> **STATED PROBLEM**
Copy out every line of the records below, requests included, and rescale the click coordinates in the answers by multiplying each by 1.25 and rounding to the nearest whole number, with halves rounded up. Leave the numbers in the requests unchanged, and omit the pictures from your reply.
** Begin RECORDS TO USE **
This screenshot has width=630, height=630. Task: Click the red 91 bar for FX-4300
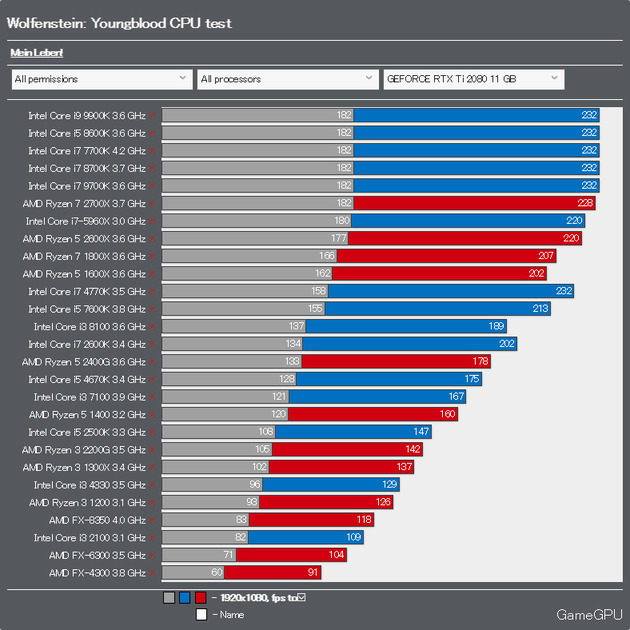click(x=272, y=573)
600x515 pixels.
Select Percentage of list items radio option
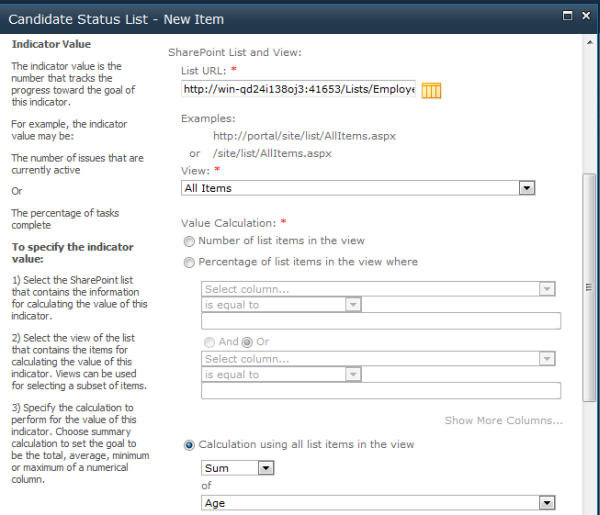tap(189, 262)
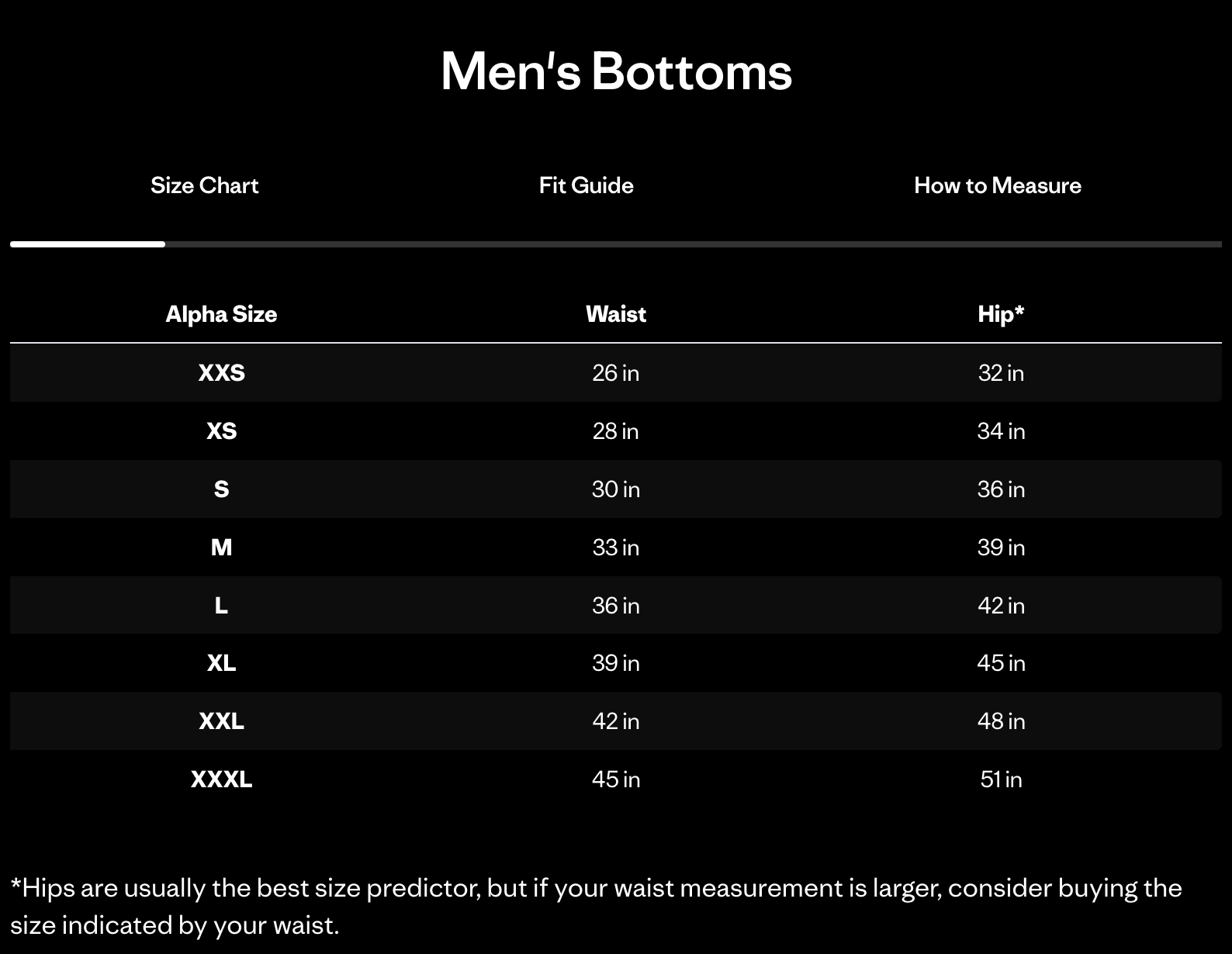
** End RECORDS TO USE **
> **TASK OUTPUT**
This screenshot has width=630, height=630. Task: Click the red 91 bar for FX-4300
click(x=340, y=716)
600x515 pixels.
Select Percentage of list items radio option
tap(236, 328)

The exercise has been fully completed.